I've PM'd you with the number I was given for Trust & Safety.

Every one of our routers will get prodded and poked by malicious actors multiple times daily!  But the attackers will only linger on a specific device if it's vulnerable, or they have some reason to believe a compromised device is connected behind a router.  I'd suspect you may have a compromised device that is attracting attacks!

Are you maybe confusing internal private addresses with external public ones? Whenever my connection drops or the modem is rebooted I receive a new IPv4 addresses in a completely different range.
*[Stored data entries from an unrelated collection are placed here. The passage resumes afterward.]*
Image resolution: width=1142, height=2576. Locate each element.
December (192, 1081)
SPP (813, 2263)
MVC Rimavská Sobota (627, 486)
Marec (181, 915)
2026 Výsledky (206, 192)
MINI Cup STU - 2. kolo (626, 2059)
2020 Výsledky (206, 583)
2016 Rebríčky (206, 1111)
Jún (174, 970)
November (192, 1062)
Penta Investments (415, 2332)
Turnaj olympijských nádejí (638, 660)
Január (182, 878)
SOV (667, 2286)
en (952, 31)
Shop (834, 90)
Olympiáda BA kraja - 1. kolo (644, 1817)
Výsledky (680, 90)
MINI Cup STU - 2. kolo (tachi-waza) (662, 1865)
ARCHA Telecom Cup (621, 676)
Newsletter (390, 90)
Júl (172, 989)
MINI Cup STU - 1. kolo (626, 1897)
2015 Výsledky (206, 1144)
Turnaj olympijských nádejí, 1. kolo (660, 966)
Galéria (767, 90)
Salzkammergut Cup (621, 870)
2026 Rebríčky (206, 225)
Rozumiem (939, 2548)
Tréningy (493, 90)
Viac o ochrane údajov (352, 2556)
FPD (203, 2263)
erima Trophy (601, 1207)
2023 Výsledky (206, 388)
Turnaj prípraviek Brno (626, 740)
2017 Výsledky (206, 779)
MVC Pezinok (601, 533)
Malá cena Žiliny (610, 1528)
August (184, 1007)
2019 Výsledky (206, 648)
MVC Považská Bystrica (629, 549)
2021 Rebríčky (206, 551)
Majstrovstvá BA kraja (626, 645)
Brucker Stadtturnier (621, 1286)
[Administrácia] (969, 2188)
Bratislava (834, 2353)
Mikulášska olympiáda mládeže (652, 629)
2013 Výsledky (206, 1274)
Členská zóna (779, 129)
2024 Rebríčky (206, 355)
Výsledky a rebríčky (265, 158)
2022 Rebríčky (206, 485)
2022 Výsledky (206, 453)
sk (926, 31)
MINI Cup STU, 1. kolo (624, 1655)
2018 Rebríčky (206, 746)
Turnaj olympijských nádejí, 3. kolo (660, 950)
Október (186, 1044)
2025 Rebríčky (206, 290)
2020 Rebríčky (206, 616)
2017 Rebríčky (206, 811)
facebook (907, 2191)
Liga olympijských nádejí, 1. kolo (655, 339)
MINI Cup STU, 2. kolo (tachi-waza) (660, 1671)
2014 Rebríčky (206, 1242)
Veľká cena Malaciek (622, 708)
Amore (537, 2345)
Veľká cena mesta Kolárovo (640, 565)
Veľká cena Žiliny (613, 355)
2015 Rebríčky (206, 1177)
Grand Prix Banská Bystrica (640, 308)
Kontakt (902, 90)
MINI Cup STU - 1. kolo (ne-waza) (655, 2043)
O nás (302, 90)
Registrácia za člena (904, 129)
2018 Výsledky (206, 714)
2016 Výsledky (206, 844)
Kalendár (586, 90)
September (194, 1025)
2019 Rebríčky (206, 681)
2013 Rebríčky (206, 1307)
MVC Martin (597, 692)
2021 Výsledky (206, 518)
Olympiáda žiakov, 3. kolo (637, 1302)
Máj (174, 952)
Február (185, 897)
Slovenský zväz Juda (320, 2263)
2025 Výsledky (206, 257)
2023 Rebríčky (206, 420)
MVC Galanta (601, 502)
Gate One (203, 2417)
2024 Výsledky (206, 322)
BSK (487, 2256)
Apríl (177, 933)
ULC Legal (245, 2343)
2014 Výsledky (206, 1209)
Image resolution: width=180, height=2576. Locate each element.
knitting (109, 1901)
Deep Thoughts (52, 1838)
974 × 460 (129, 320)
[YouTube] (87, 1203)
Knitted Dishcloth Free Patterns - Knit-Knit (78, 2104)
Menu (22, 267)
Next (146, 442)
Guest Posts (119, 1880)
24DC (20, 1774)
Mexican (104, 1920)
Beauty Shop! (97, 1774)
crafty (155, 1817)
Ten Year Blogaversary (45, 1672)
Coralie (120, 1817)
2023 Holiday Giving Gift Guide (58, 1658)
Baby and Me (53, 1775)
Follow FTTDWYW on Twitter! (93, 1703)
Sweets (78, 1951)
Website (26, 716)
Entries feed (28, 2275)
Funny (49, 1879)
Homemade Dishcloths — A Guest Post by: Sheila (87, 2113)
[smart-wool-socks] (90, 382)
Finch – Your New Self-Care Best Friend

I have never seen only the last three digits change.

Any idea why my router logs have never shown any DOS attacks in all the previous years I've been with BT?

No idea, sorry - this is the only unusual aspect to your entire scenario, in my opinion.

Same with the ISP addresses, why do BT recycle them if customers have reported being attacked from these numbers, since whoever it is (obviously more than one), then other customers who have the same ISP address with 3 different numbers at the end, will also be suffering from these same attacks.

There are a limited number of IPv4 addresses available, as others have said.  In total, there are about 3.7 billion public addresses.  Any ISP, such as BT, will only have available to it a small subset of this number, so they absolutely have to "recycle" them.  One of the main jobs of your hub is to take the one address you are given, and share that among all the devices on your home network - as @c64z86 points out, the shift to IPv6 will help with this, as it has many, many more addresses available (but don't hold your breath, it's been ongoing for 20 years or so).

The reason you often only see "3 different numbers at the end" changing when you get a new address is down to the fact that the earlier digits in the address are used by the network to route data to you.

Either way, changing your IP address is unlikely to stop the probes that you're seeing.  All possible addresses are already known to attackers, so they just periodically try addresses to see if the devices at those addresses are vulnerable.  Part of the firewall's job is just to make sure it ignores these probes, so the attacker doesn't see any response and moves on to another address.

What you are seeing is perfectly normal behaviour, and honestly not a cause for concern.